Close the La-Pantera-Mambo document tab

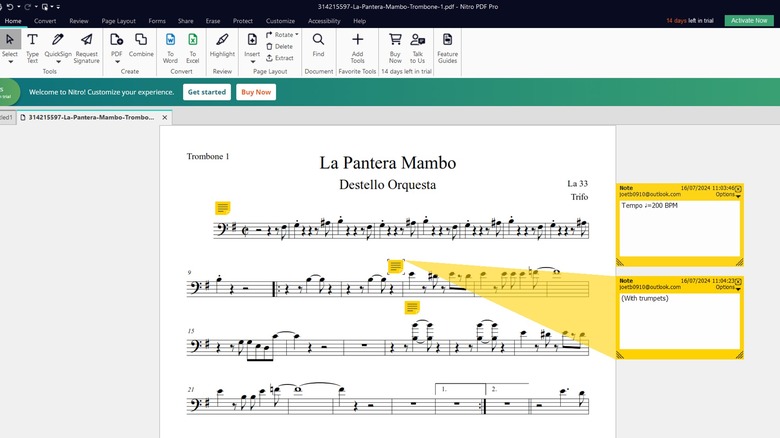(166, 117)
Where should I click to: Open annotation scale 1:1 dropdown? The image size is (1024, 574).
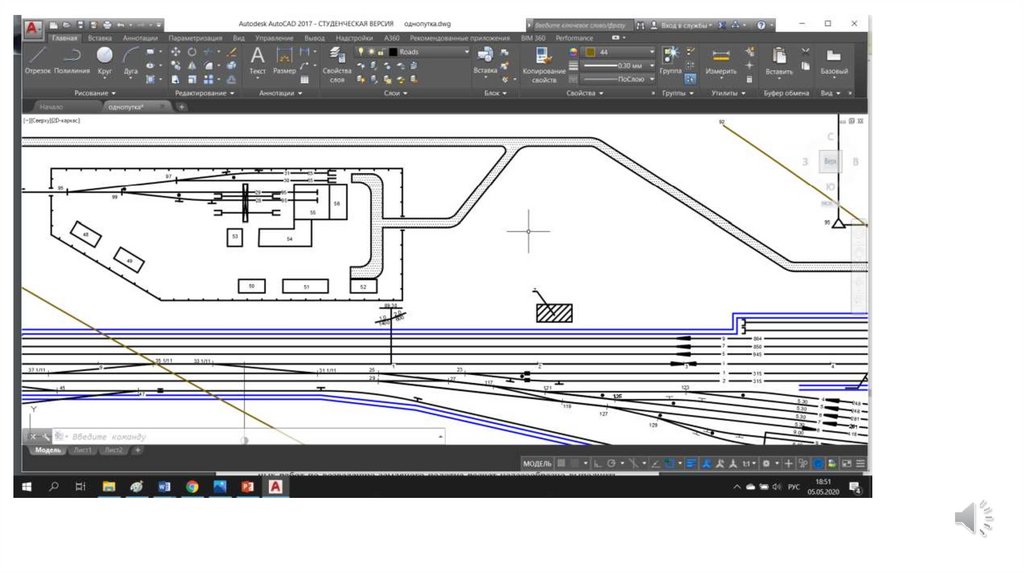point(746,464)
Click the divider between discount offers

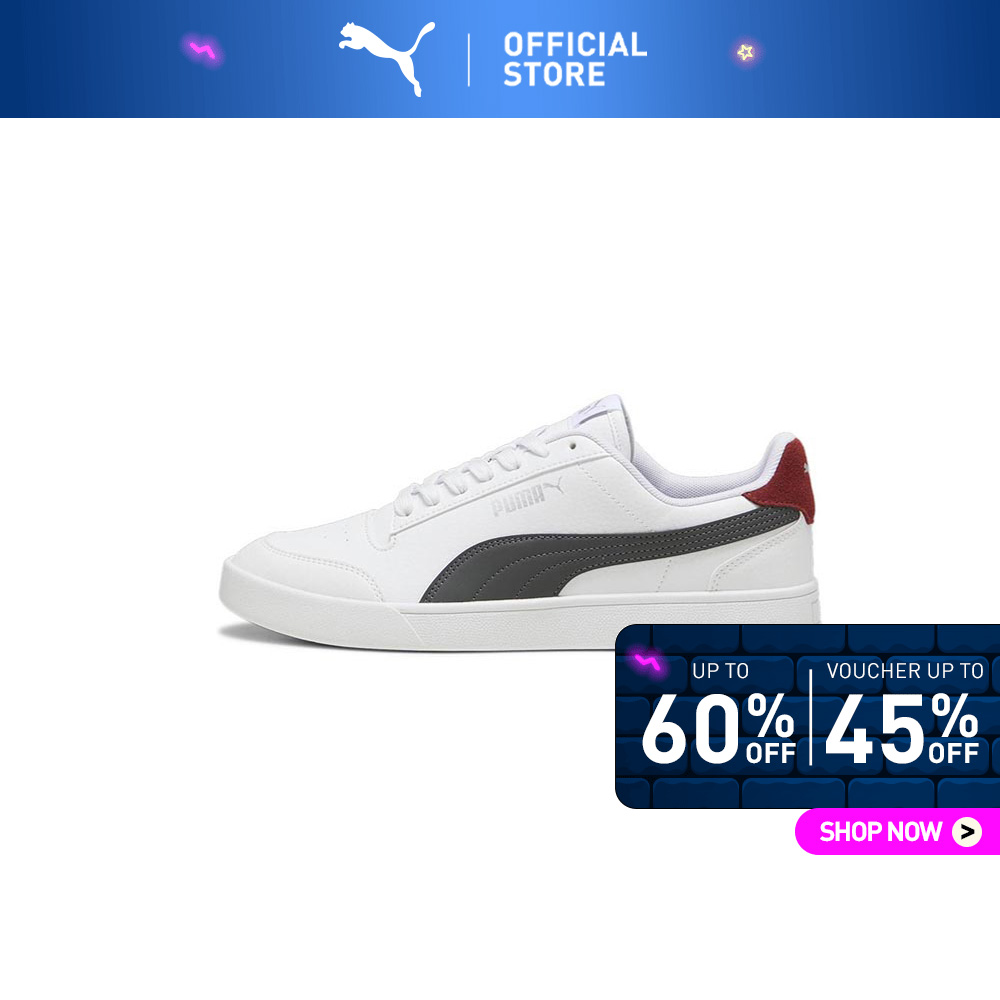tap(811, 717)
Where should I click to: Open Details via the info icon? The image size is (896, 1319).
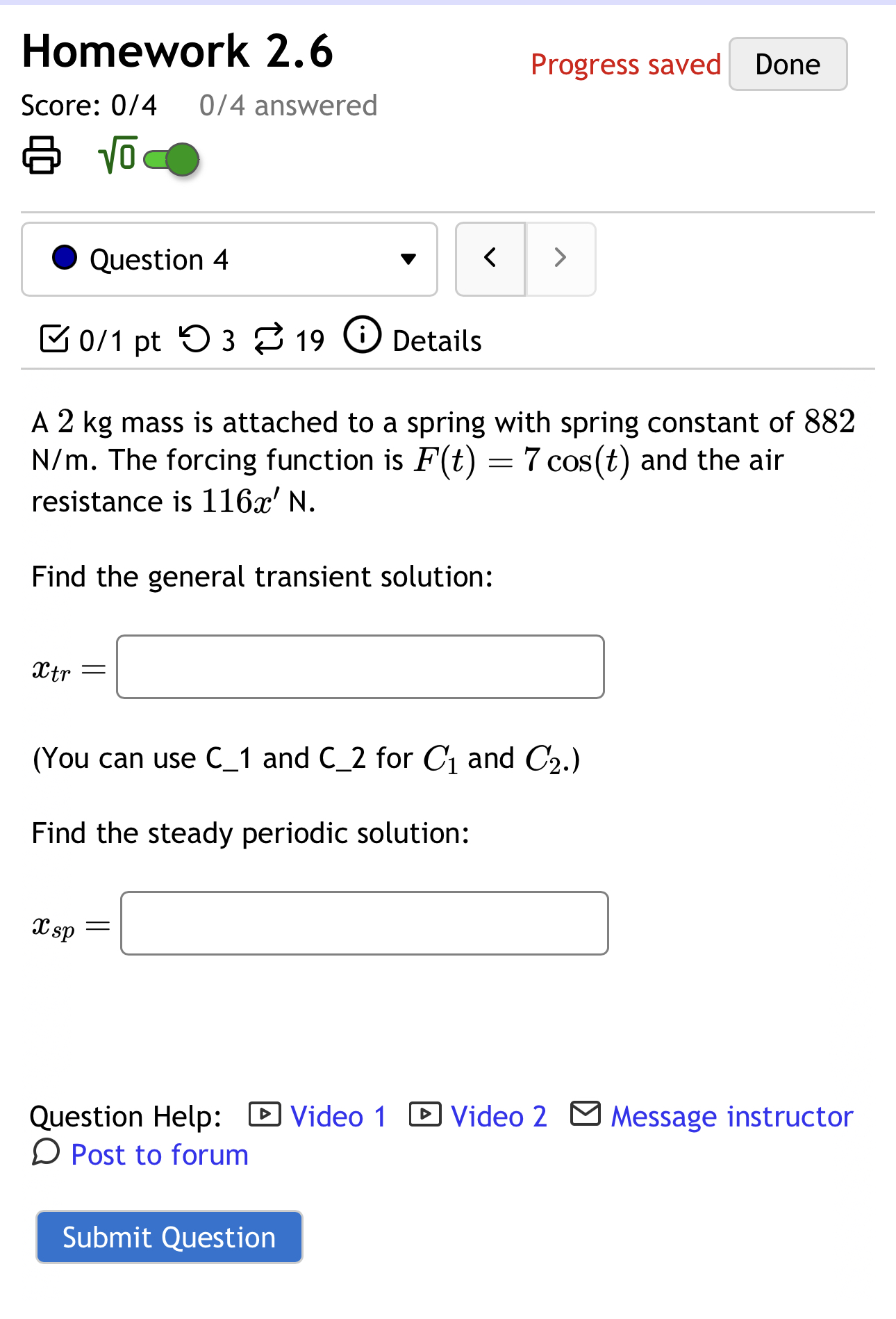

### [Task instructions]
Please set down exactly the lines from the one holding "Click the divider between discount offers" through the last line of the entries, both ends included, and skip pictures.

### [Answer for the task]
Click the divider between discount offers

tap(811, 717)
Where should I click to: Open Details via the info icon? The image size is (896, 1319).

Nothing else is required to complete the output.